2019/05/06

犬のアンティステネス(2)


アンティステネスの学問
 そのアンティステネスは、当初は「弁論家ゴルギアスの弟子」であったと言われ、そのため彼の著作にはゴルギアス風の文体が持ち込まれていると言われています。その後、彼はソクラテスを知るに至って彼に惹かれ、「自分の弟子共々」ソクラテスのもとに加わったと言われています。そうだとすると、すでに「弟子をもっている一人前の盛年」になってからソクラテスの下に加わったことになります。プラトンが、その著作の中で「晩学の人」といささか冷ややかな態度で揶揄して言及している人とは、このアンティステネスのことを指しているのだろうと言われています。

• **データ抜粋**
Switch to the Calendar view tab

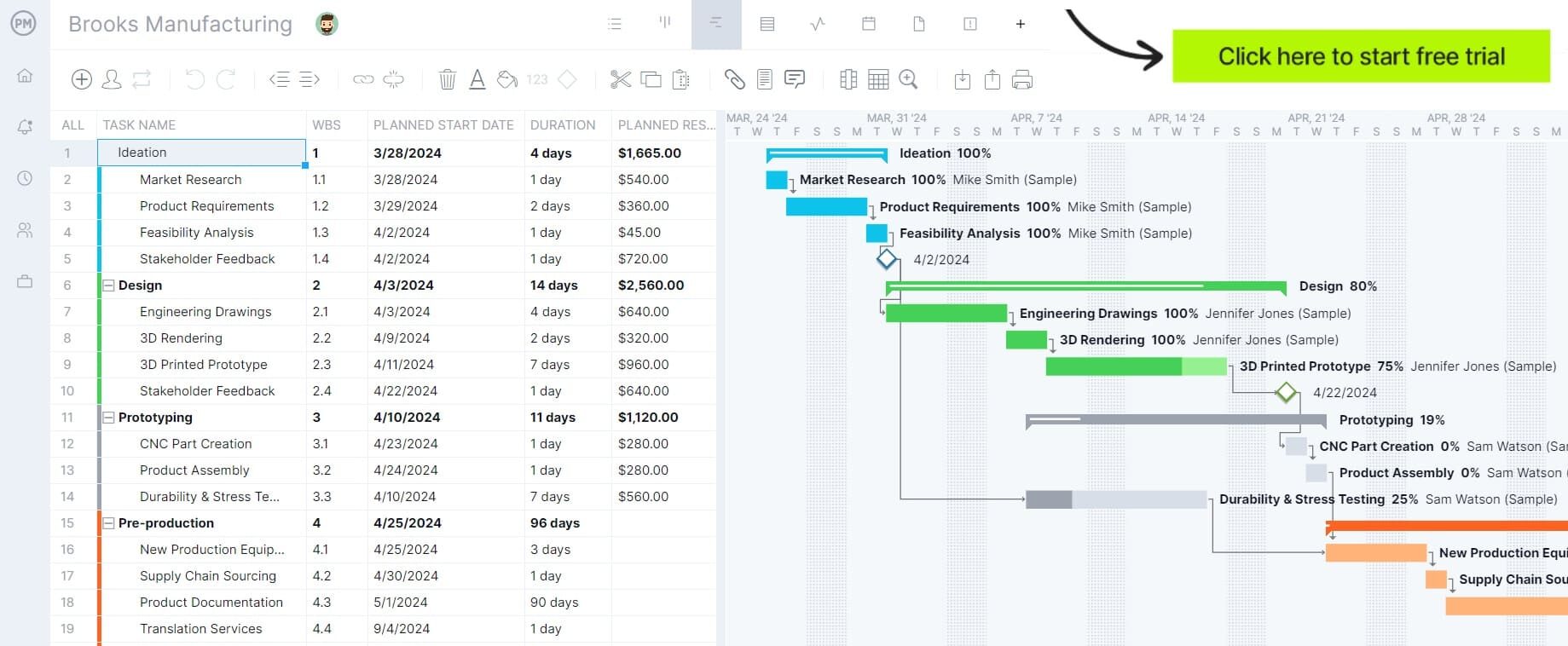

--

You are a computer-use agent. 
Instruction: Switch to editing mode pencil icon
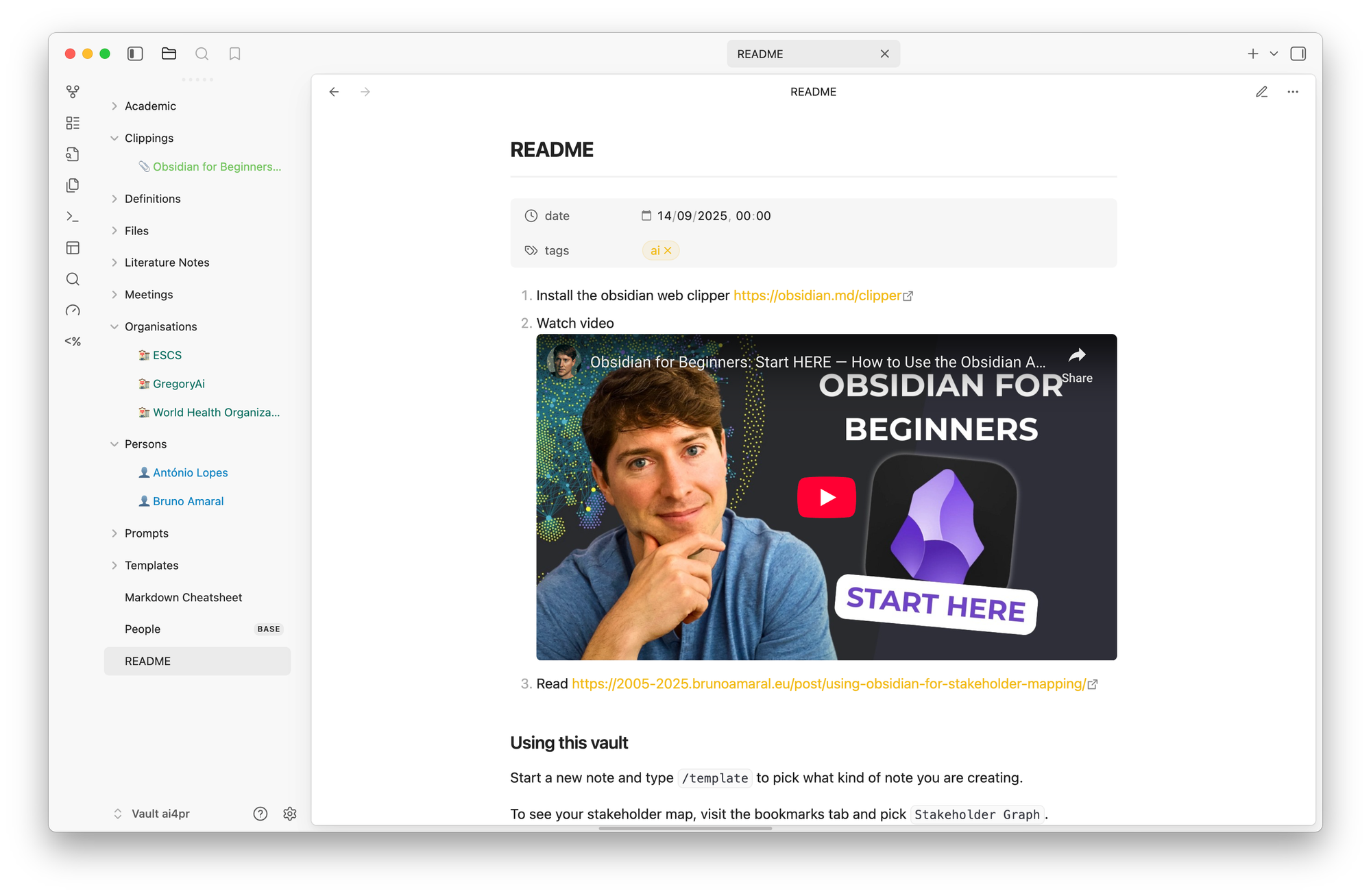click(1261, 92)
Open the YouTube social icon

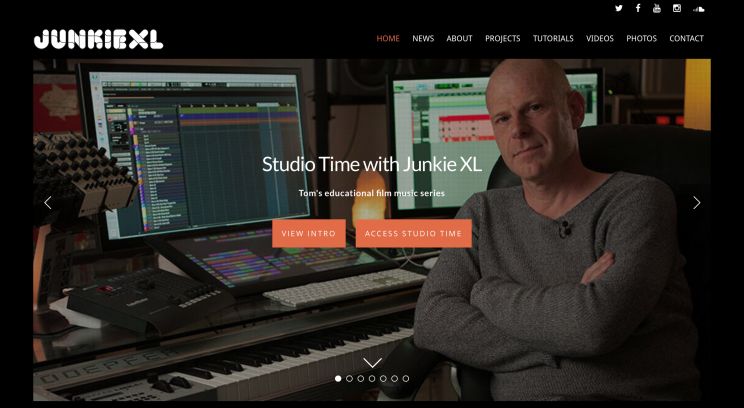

--

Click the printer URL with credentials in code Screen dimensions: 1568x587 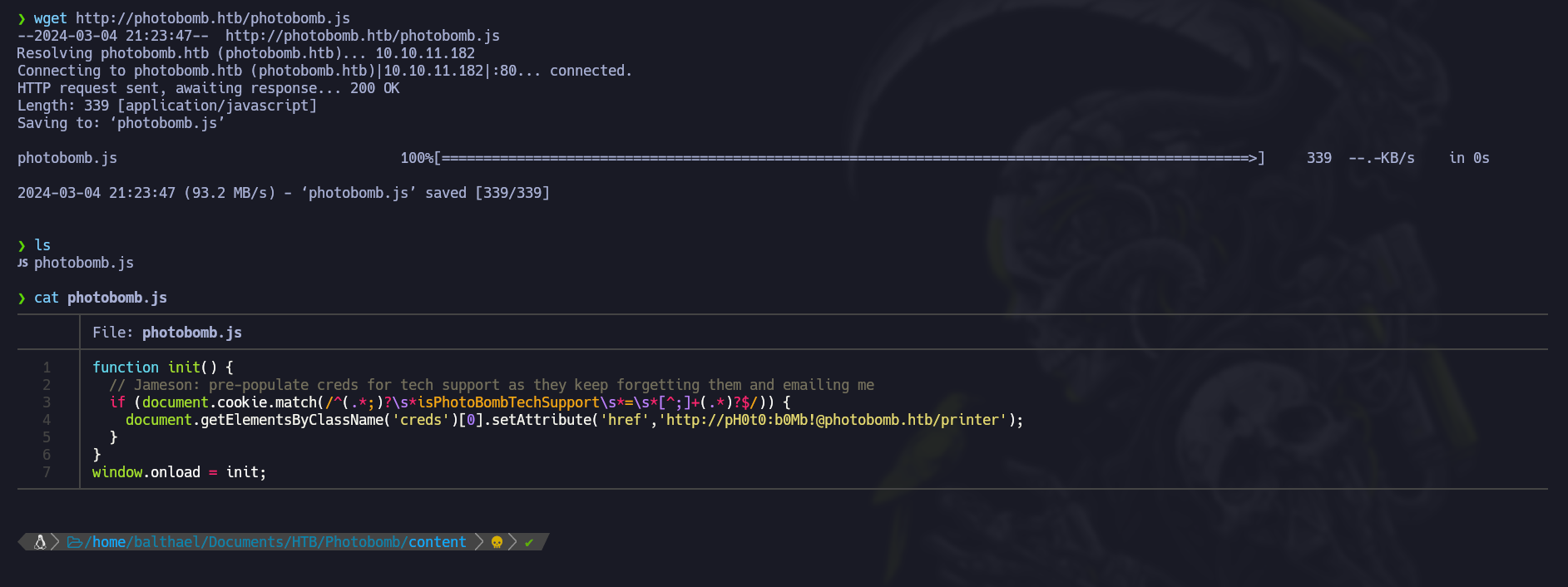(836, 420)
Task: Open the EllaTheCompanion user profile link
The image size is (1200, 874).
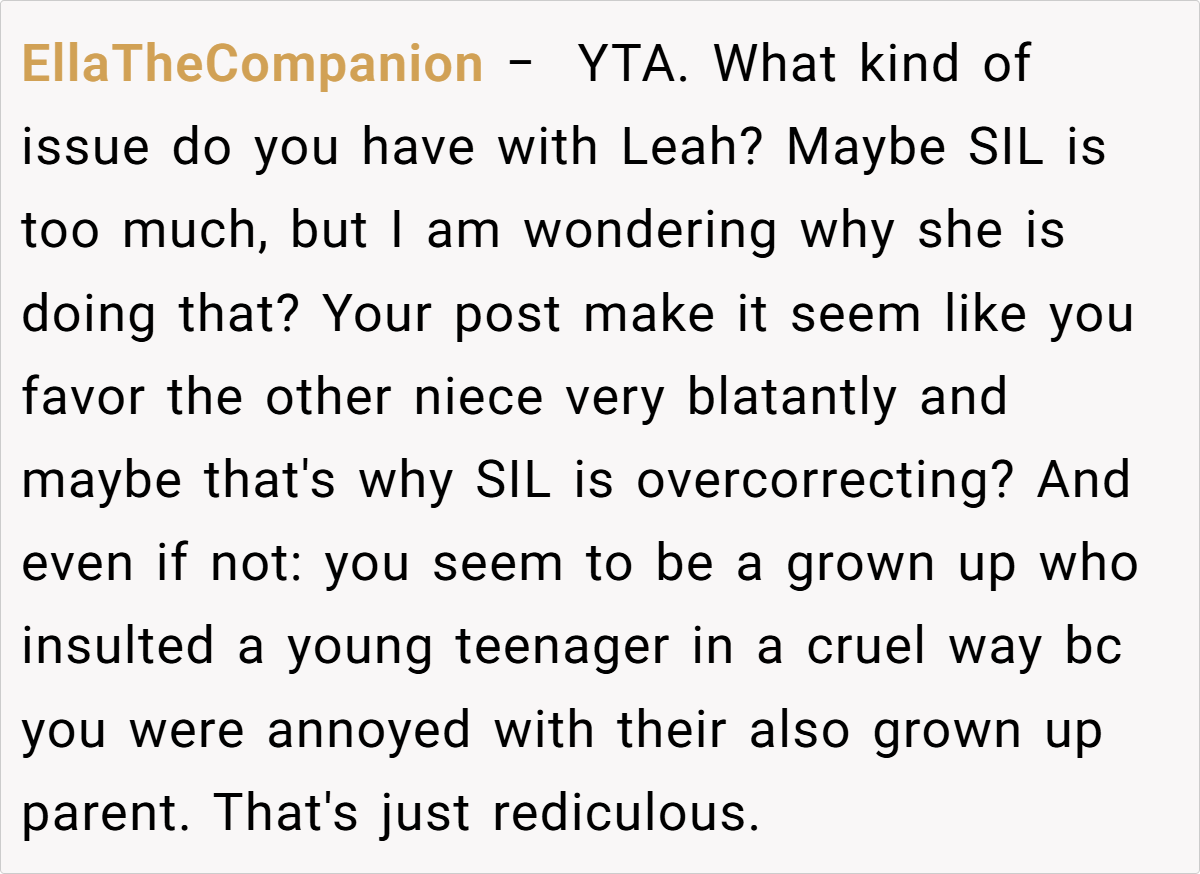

• **設問**
1. 次の(a)〜(c)がアンティステネスに関する文章の内容と合っているかどうか、それぞれ「はい」か「いいえ」で答え、判断の決め手となる本文の言葉をそのまま引用してください。(a) アンティステネスは当初、弁論家ゴルギアスの弟子だったと言われている。(b) アンティステネスは一人きりでソクラテスのもとに加わったと言われている。(c) プラトンは「晩学の人」を称賛する態度で言及している。
2. アンティステネスに関する文章のうち、「犬のアンティステネス(2)」から始まり「るのだろうと言われています。」で終わる部分を、一字一句そのまま書き写してください。
3. アンティステネスに関する文章を、最後の文の後から引き継いで書き進めてください。
上の記録は、アンティステネスに関する文章とは関係がありません。

• **解答一覧**
1.
(a) はい。『当初は「弁論家ゴルギアスの弟子」であったと言われ』
(b) いいえ。『「自分の弟子共々」ソクラテスのもとに加わったと言われています』
(c) いいえ。『いささか冷ややかな態度で揶揄して言及している』

2.
犬のアンティステネス(2)


アンティステネスの学問
 そのアンティステネスは、当初は「弁論家ゴルギアスの弟子」であったと言われ、そのため彼の著作にはゴルギアス風の文体が持ち込まれていると言われています。その後、彼はソクラテスを知るに至って彼に惹かれ、「自分の弟子共々」ソクラテスのもとに加わったと言われています。そうだとすると、すでに「弟子をもっている一人前の盛年」になってからソクラテスの下に加わったことになります。プラトンが、その著作の中で「晩学の人」といささか冷ややかな態度で揶揄して言及している人とは、このアンティステネスのことを指しているのだろうと言われています。

3.
 しかし、一人前になって弟子までいるのに、その自分のあり方を捨てて「弟子まで引き連れて別の人物の門下に加わる」など、通常の人間にはなかなかできることではありません。真実のためには見栄も外聞も捨てて良いとする、アンティステネスの人柄がしのばれます。そして彼は、アテナイの市内とは7キロ強ほど離れたペイライエウス(現在のピーレウス港近辺)に住んでいたけれど、毎日ソクラテスのもとに通ってきたといいます。

アンティステネスの人柄
 彼はいわゆる「キュニコス学派」の祖とされますが、それは彼の教えたところが「キュノサルゲス(文字通りには「白い犬」)」の体育場であったためと言われている、と古代の哲学史家ディオゲネス・ラエルティオスは伝えています。また、その思想についても「刻苦に耐えること」と「情念に惑わされない心」とのみを挙げており、別に「犬のような生活ぶり」を本質として挙げてはおりません。

 しかしながら、他方でディオゲネス・ラエルティオスは、アンティステネスを評して「口ではなく、言葉によって人々の心に噛み付くよう生まれついた犬であった」と述べています。つまり、すでにアンティステネスにおいて、犬のようなという態度があったことが理解できます。また、これは文脈からして褒め言葉であって、決して侮辱的な言い方ではありません。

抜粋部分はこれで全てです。